Afghan National Army soldiers (ANA) stand guard on a roadside in Kabul, Afghanistan. (Hedayatullah Amid/EPA)
As the United States pivots back to the Middle East — in belated recognition that its enemies never pivoted from their intention to establish a territorial expression of radical Islamism — President Obama is more likely to change his policy than to change his rhetoric. We are more likely, in other words, to see “boots on the ground” in Iraq (already more than 1,000 troops are in supportive roles) than we are to hear an admission that the administration’s foreign policy approach has shifted.

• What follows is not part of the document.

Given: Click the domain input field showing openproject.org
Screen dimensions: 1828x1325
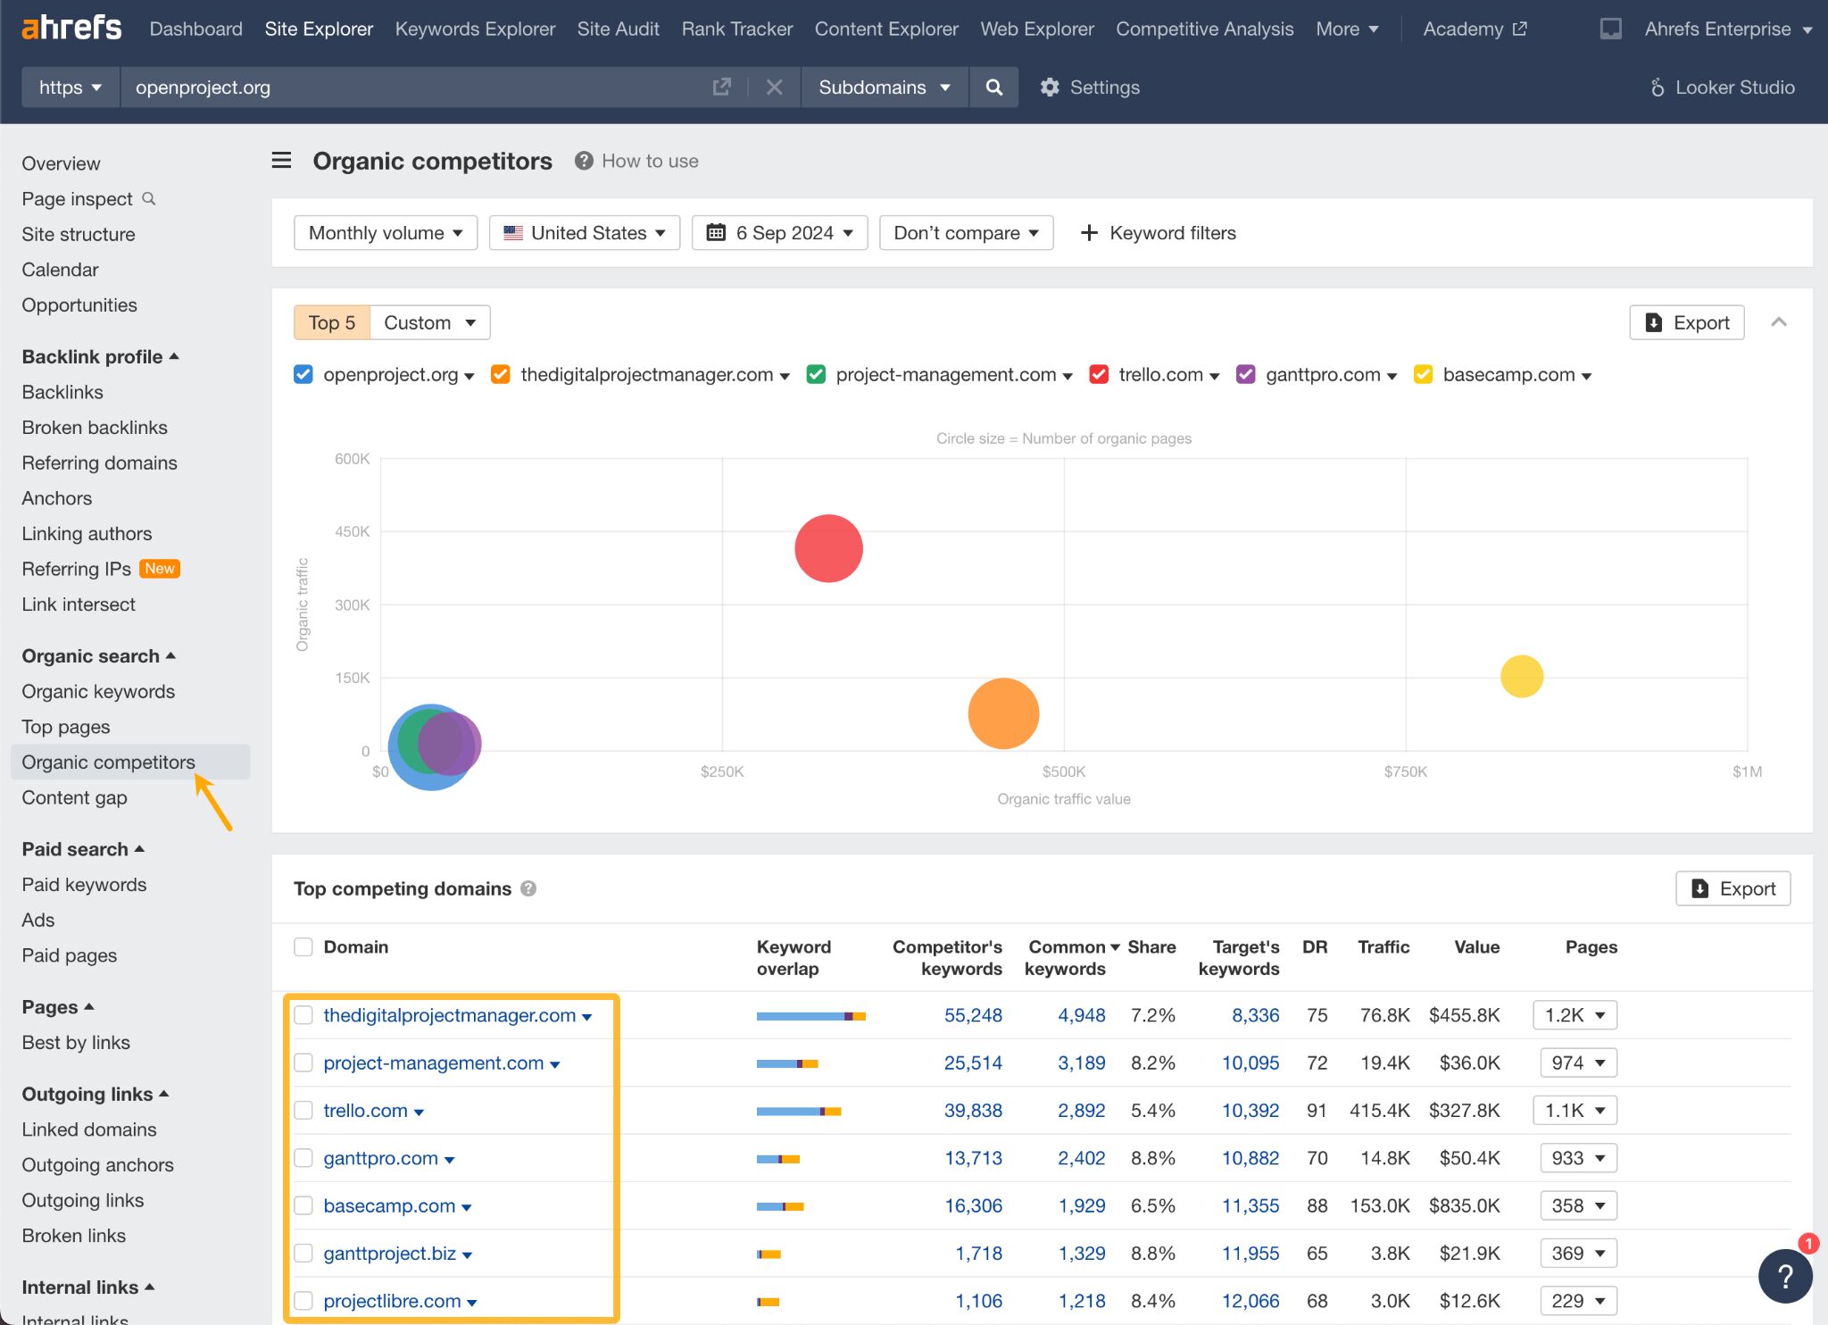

Obama now wants to “degrade” the Islamic State’s capabilities, “shrink” its territory, and ultimately “defeat ’em.” (Even the locution has a nostalgic hint of Texas.) This will require a comprehensive “economic,” “political” and “military” campaign and a shift to “offense.” And yet, according to the president, this “is similar to the kinds of counterterrorism campaigns that we’ve been engaging in consistently over the last five, six, seven years.”
No, it isn’t. The last five, six, seven years have seen a consistent attempt to narrow U.S. efforts to Special Operations raids and drone strikes while retreating from geostrategic commitments (as in Iraq) or ignoring them (as in Syria). “We must define our effort,” Obama said last year, “not as a boundless ‘global war on terror’ but rather as a series of persistent, targeted efforts to dismantle specific networks of violent extremists that threaten America.”
So: Obama sought to take down terrorist networks. The terrorists sought to take down countries, and actually secured large portions of two. The contrast in ambitions was massive.
Now U.S. ambitions are being gradually, reluctantly and unavoidably expanded. The effort now required in Iraq and Syria is not a counterterrorism operation. It is a counterinsurgency campaign, conducted at a distance, after delays that have dramatically limited policy options. It will involve strengthening — politically and militarily — at least four diverse proxies: the Kurds, the Iraqi government, favorable Sunni tribes and the moderate Syrian opposition. It will include U.S. troops and intelligence personnel in supportive but active roles — locating targets, providing air and drone strikes, training and embedding with local units.
The closest model is not, as Obama would have it, the raid on Osama bin Laden’s compound or drone strikes in Yemen. And it is not (as Obama correctly insists) the Iraq war. It is more like the initial phase of the Afghan war, in which U.S. bombs fell from the sky and CIA paramilitary officers directed Northern Alliance battles on horseback.
This fight is itself embedded within a contest that our enemies, at least, regard as a global war, reaching across the U.S. Central Command (Afghanistan, Pakistan, Yemen), Africa Command (Libya, Somalia, Mali, Nigeria) and the Pacific Command (Indonesia, Philippines). And the former Australian Army chief Peter Leahy recently called this “the early stages of a war which is likely to last for the rest of the century. We must be ready to protect ourselves and, where necessary, act preemptively to neutralize the evident threat. Get ready for a long war.”
This is exactly how Centcom commanders and others described the strategic challenge following Sept. 11, 2001 — as “the long war.” The United States has found that this ideological, political and military struggle continues, whether we participate or not. And periods of our inattention are periods of our enemy’s growth and success.
The United States’ belated focus — long after the Islamic State began to exploit Syrian chaos — has increased the degree of difficulty for the execution of any U.S. policy. But for this much Obama deserves praise: He has begun preemptive action in Iraq to neutralize an evident terrorist threat. The memories of 9/11 have not entirely faded from the affairs of the nation.
They are still fresh for me. I remember heading toward D.C. in Virginia and seeing a plane flying low toward the Pentagon, so low I could see the windows. Driving to the White House before dawn on Sept. 12, my car windows open, smelling the Pentagon smoldering. The capital city empty, under cover of helicopters and jets. The mourning and the memorials.
That danger gathered unmolested in some remote Afghan valley. The direct successor to that threat now grows in a territory the size of New England, with funding and military capabilities beyond the dreams of al-Qaeda. I don’t really care what Obama calls the global campaign against this enemy, as long as he is truly determined to “defeat ’em.” Though it would be helpful to remind Americans: We fight ’em there, so we don’t face ’em here.